Should I be worried about the drive's temperature?
 
Yeah, I'm going move everything back into my old FT02 case next week. I like the Carbide 240, but it just doesn't have the same airflow, at least not with a 240mm radiator in the front. In addition to the M2 drive getting hot, the motherboard sensor reports temps over 60C, which also isn't good.

Thanks!
 
Silicon can easily do 100 and not have a problem. It is moving parts that has problems due to high temps. When you have caps they can dry out due to high temps. Remember tubes work at high temps and they are more efficient the higher the temp. many transistors also work better at higher temp. But leakage is also higher which is why we control temp to reduce leakage when efficiency drops at some point.
 
I'm seeing my M2 drive hit temperatures of up to 76C when playing games; the video cards are basically cooking it. The GPUs themselves are staying the 70s, so they're not overheating, and the CPU stays in the 40s and 50s. I haven't noticed any data corruption or speed issues with the M2 drive when the temperature spikes, and looking at both Samsung's Magician software and at a SMART tool, the drive is still 100% healthy.

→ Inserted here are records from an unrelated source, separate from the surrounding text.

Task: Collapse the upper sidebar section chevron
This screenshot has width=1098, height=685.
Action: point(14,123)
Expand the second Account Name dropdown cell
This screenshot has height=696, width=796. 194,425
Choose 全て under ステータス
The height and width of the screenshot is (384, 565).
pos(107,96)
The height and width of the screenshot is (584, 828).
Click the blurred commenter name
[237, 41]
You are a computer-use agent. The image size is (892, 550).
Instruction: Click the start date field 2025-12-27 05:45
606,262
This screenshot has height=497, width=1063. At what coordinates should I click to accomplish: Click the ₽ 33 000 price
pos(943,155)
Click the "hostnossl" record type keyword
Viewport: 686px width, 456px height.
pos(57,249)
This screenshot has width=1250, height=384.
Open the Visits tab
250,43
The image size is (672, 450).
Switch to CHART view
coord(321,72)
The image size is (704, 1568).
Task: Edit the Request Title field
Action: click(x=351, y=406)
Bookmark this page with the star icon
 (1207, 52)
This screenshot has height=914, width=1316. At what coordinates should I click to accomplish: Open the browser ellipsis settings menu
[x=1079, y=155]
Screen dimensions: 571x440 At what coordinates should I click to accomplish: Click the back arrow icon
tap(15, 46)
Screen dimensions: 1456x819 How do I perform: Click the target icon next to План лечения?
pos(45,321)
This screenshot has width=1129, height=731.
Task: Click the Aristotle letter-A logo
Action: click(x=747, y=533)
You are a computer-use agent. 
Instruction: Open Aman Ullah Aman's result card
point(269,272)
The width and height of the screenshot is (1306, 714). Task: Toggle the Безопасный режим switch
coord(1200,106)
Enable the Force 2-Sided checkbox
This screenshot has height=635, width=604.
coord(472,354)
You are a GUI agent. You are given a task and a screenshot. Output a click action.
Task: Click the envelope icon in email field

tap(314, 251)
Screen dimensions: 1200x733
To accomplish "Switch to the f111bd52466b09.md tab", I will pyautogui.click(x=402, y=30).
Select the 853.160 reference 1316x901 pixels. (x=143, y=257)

Should I be worried about the drive's temperature?
what are your fan design? If you have EVGA/Gigabtye AIB heatsink fans turn the fans up and it cools your card. My 950 PRO did that once (gah several times...fucking auto fans) because I forgot to turn my fan speed up in gaming. The GPU fans blow directly on the M.2 slot.
 
I remember seeing some cooling devices for HDDs/SSDs, so that is one way to help keep them cool as an added measure. I can't quite remember the names, but I think you can find them on Amazon and eBay, and they were not expensive.
 
I am thinking of upgrading to a m.2 ssd and have been wondering about the possible heat issue as well. It seems like a bad place for the ssd right between the CPU and the video card. I may just save a few bucks and go for the 2.5 ssd instead
 
Changed back to my FT02 case with better airflow. Temps on the drive are now 15C lower, and the motherboard sensor shows 20C lower.
 
I am thinking of upgrading to a m.2 ssd and have been wondering about the possible heat issue as well. It seems like a bad place for the ssd right between the CPU and the video card. I may just save a few bucks and go for the 2.5 ssd instead
it only needs a fan...its shitty cases. MY 980TI fan cools the drive.
 
Im not sure why people seem to be making this an issue, but I have 2x Samsung m2 nvme drives in the rig in my sig, which are next to my GPU, and have yet to see any increase whatsoever in my system temps from when I had 2x sata SSDs + 1- 3.5" HDD...............
 
Im not sure why people seem to be making this an issue, but I have 2x Samsung m2 nvme drives in the rig in my sig, which are next to my GPU, and have yet to see any increase whatsoever in my system temps from when I had 2x sata SSDs + 1- 3.5" HDD...............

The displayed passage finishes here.